Task instructions →
Write the records out again without change. Leave the pictures behind.

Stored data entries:
***

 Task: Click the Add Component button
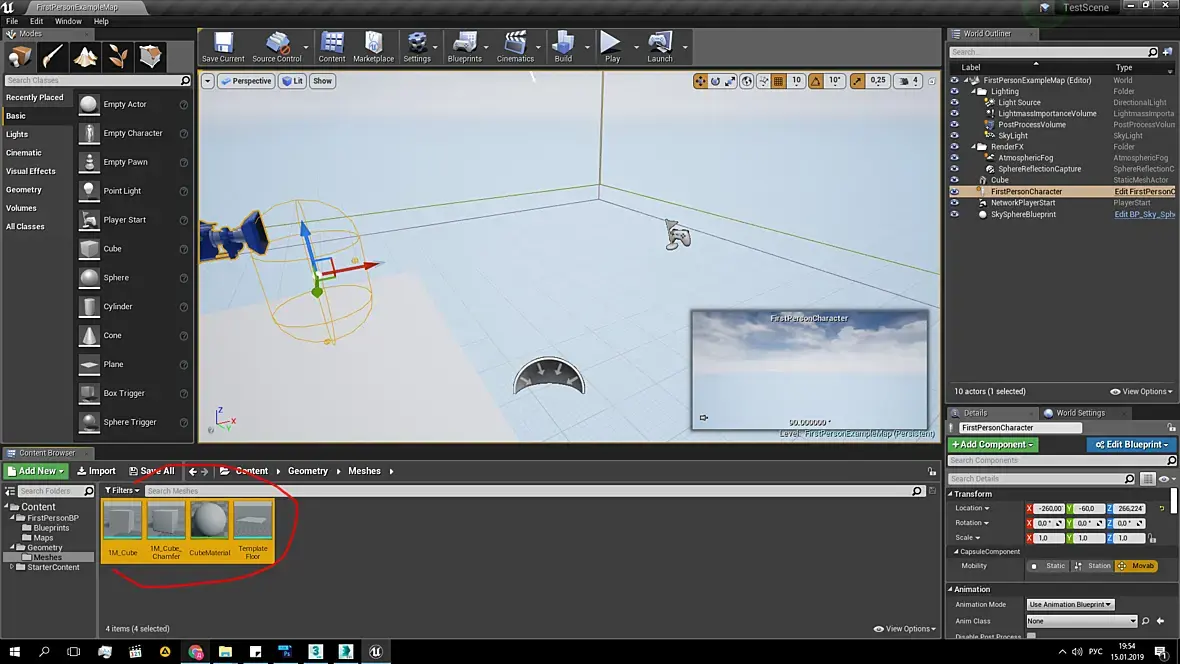(993, 444)
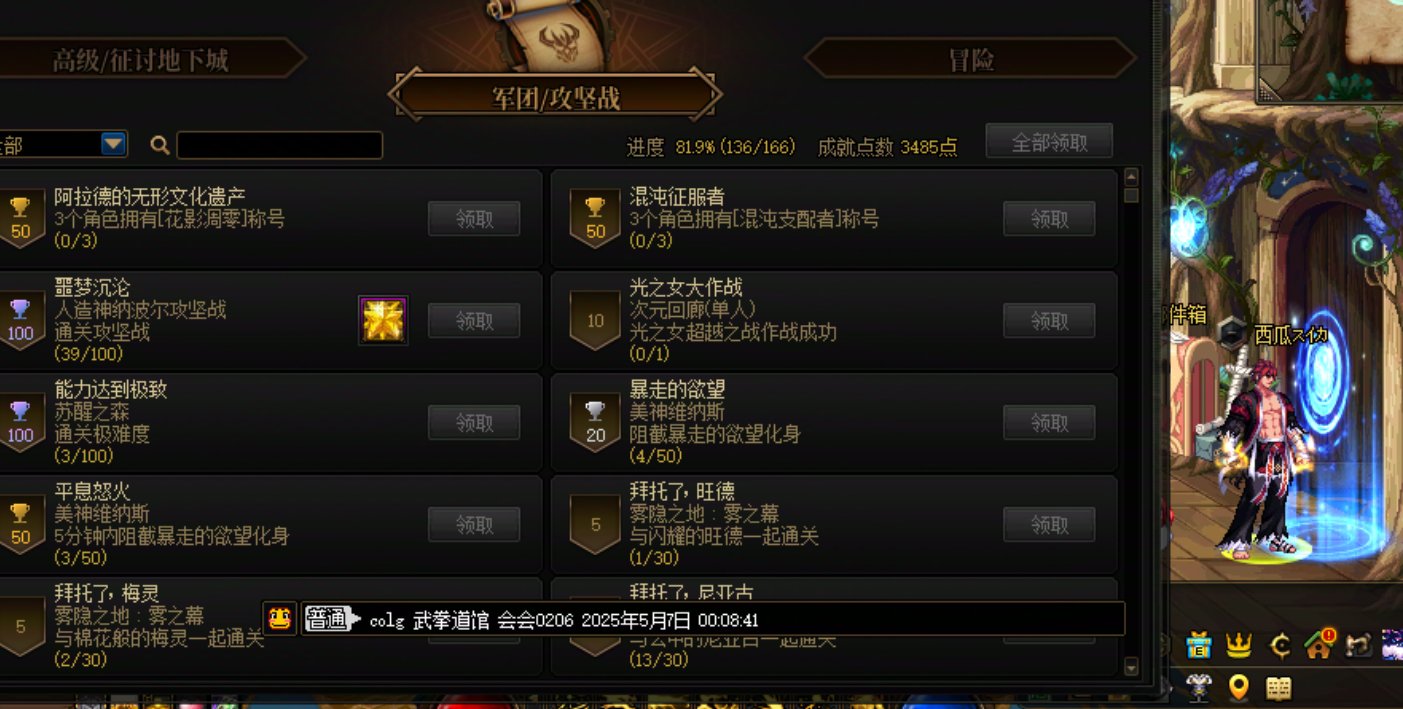The image size is (1403, 709).
Task: Expand the category filter dropdown arrow
Action: 114,144
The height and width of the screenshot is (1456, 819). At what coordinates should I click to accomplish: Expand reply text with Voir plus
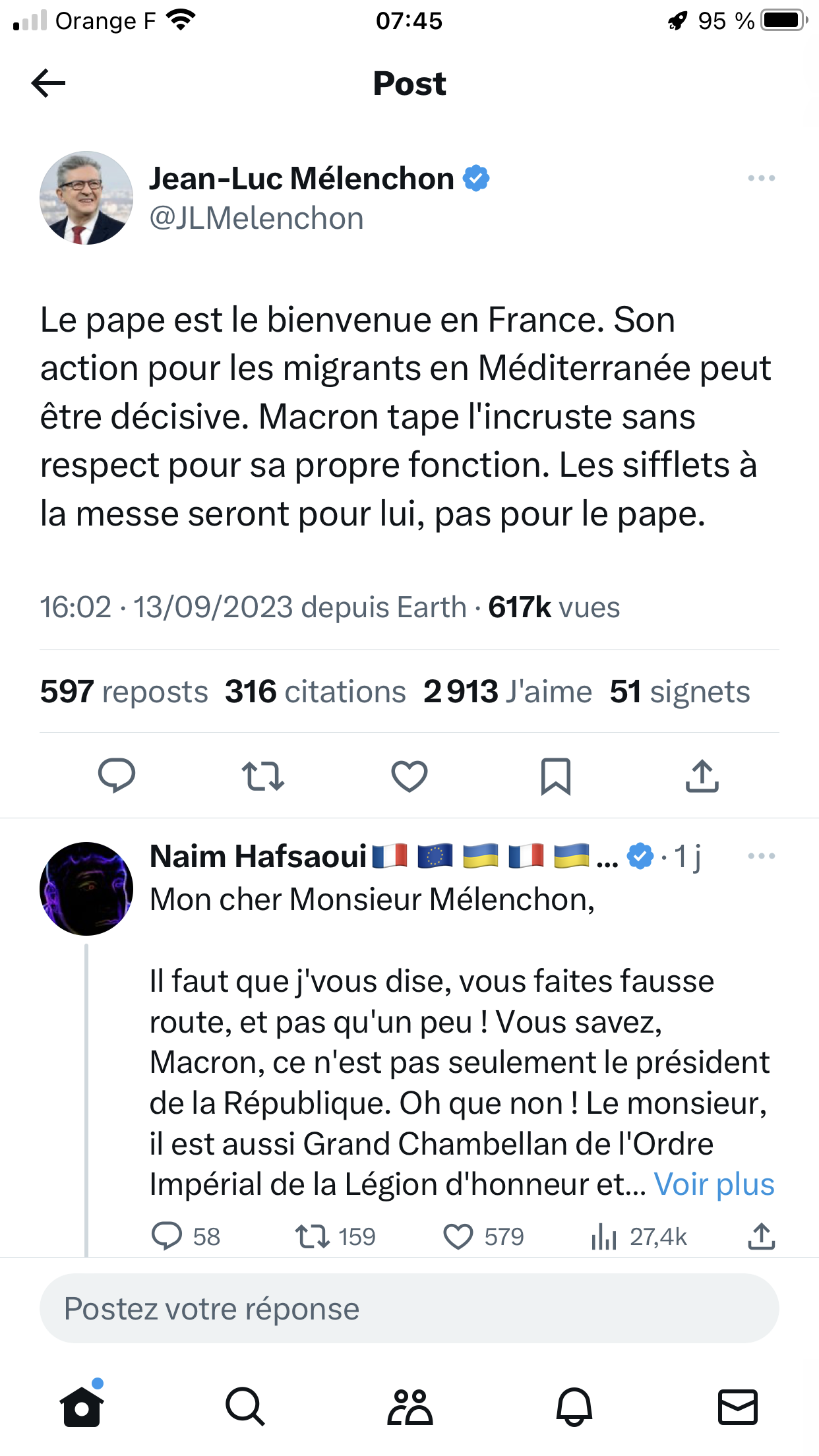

***

Finished task →
 Task: Click the Add Component button
(993, 444)
The image size is (1403, 709).
Task: Expand the category filter dropdown arrow
Action: 114,144
The height and width of the screenshot is (1456, 819). At what coordinates should I click to accomplish: Expand reply text with Voir plus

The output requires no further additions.